Fast microbubble dwell-time based ultrasonic molecular imaging approach for quantification and monitoring of angiogenesis in cancer

Authors: Marybeth A. Pysz, Ismayil Guracar, Lu Tian, Jürgen K. Willmann

Abstract

Purpose: To develop and test a fast ultrasonic molecular imaging technique for quantification and monitoring of angiogenesis in cancer.
Materials and methods: A new software algorithm measuring the dwell time of contrast microbubbles in near real-time (henceforth, fast method) was developed and integrated in a clinical ultrasound system. In vivo quantification and monitoring of tumor angiogenesis during anti-VEGF antibody therapy was performed in human colon cancer xenografts in mice (n=20) using the new fast method following administration of vascular endothelial growth factor receptor 2 (VEGFR2)-targeted contrast microbubbles. Imaging results were compared with a traditional destruction/replenishment approach (henceforth, traditional method) in an intra-animal comparison.
Results: There was excellent correlation (R2=0.93; P<0.001) between the fast method and the traditional method in terms of VEGFR2-targeted in vivo ultrasonic molecular imaging with significantly higher (P=0.002) imaging signal in colon cancer xenografts using VEGFR2-targeted compared to control non-targeted contrast microbubbles.
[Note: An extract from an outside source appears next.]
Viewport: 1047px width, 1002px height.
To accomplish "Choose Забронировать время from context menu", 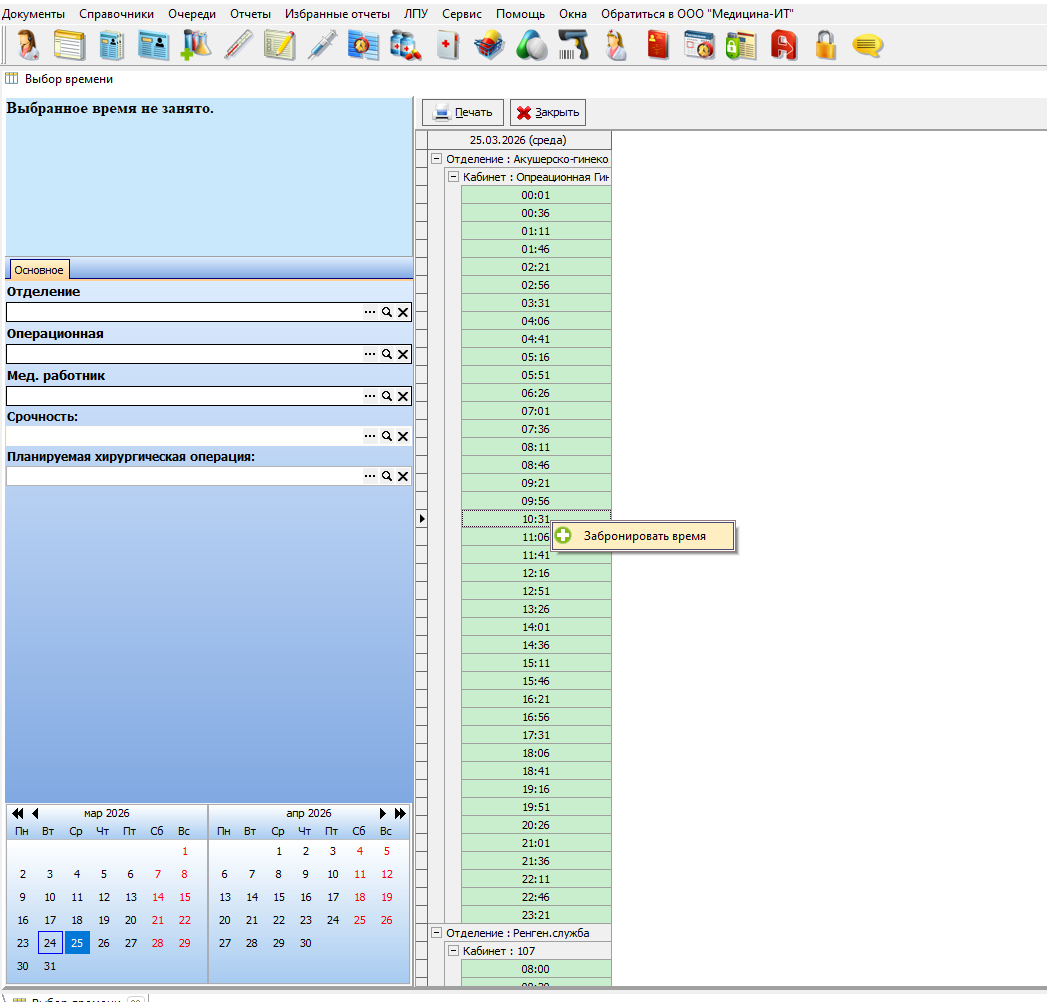I will click(644, 536).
The new fast method was highly reproducible (ICC=0.87). Following anti-angiogenic therapy, ultrasonic molecular imaging signal decreased by an average of 41±10%, whereas imaging signal increased by an average of 54±8% in non-treated tumors over a 72-hour period. Decreased VEGFR2 expression levels following anti-VEGF therapy were confirmed on ex vivo immunofluorescent staining.
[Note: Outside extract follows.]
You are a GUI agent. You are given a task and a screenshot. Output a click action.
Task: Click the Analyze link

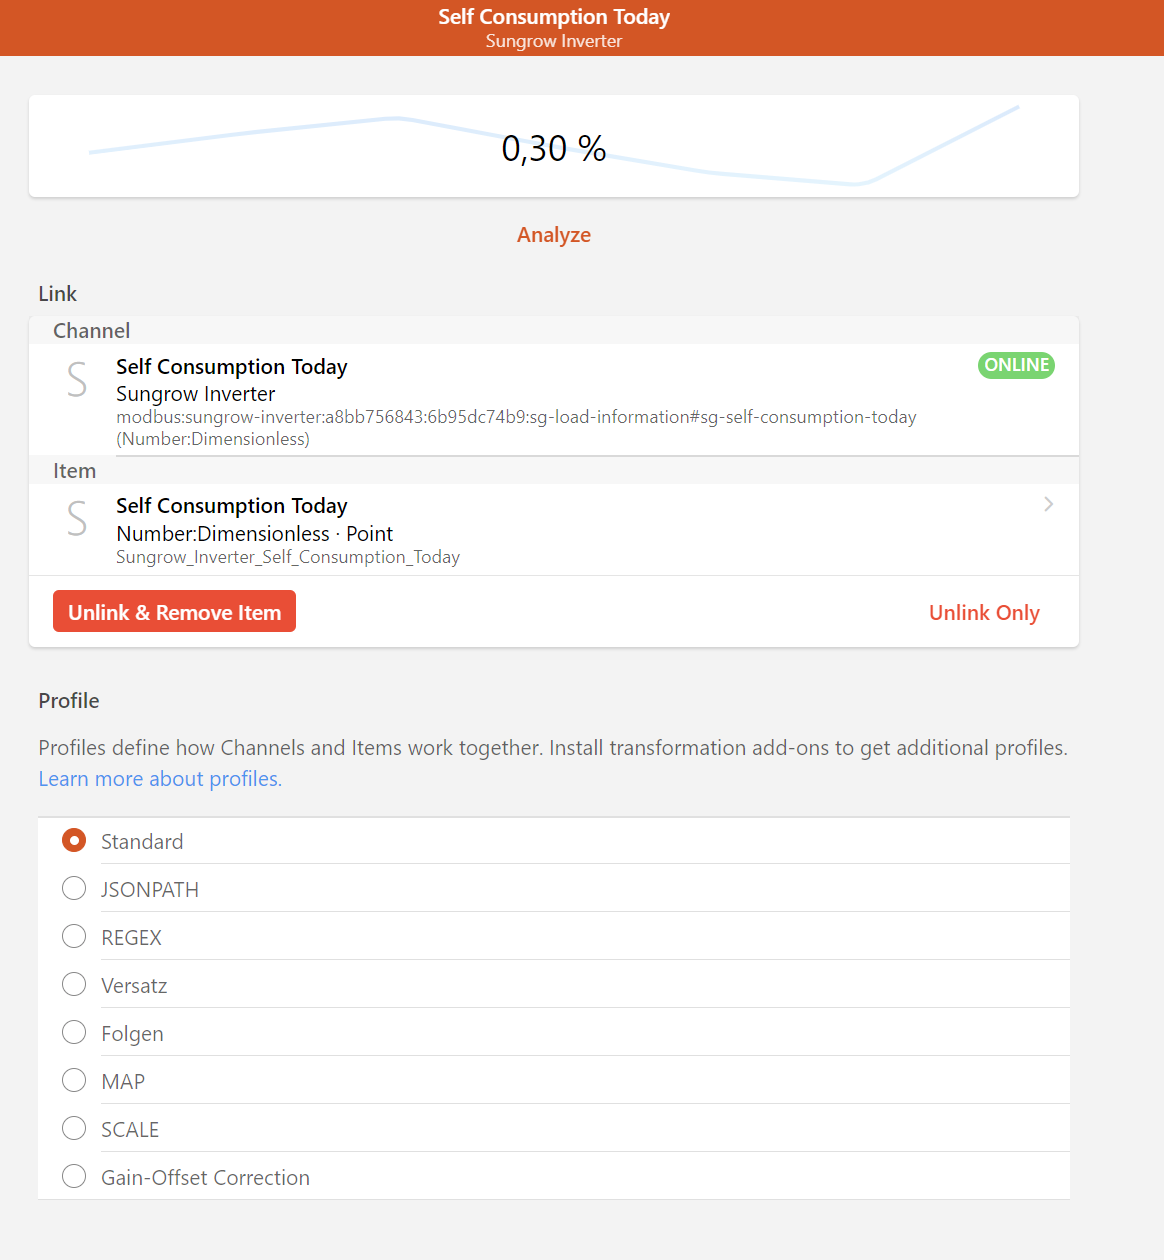pos(553,235)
Conclusions: Fast ultrasonic molecular imaging based on dwell time microbubble signal measurements correlates well with the traditional measurement method, and allows reliable in vivo monitoring of anti-angiogenic therapy in human colon cancer xenografts. The improved work-flow afforded by the new quantification approach may facilitate clinical translation of ultrasonic molecular imaging.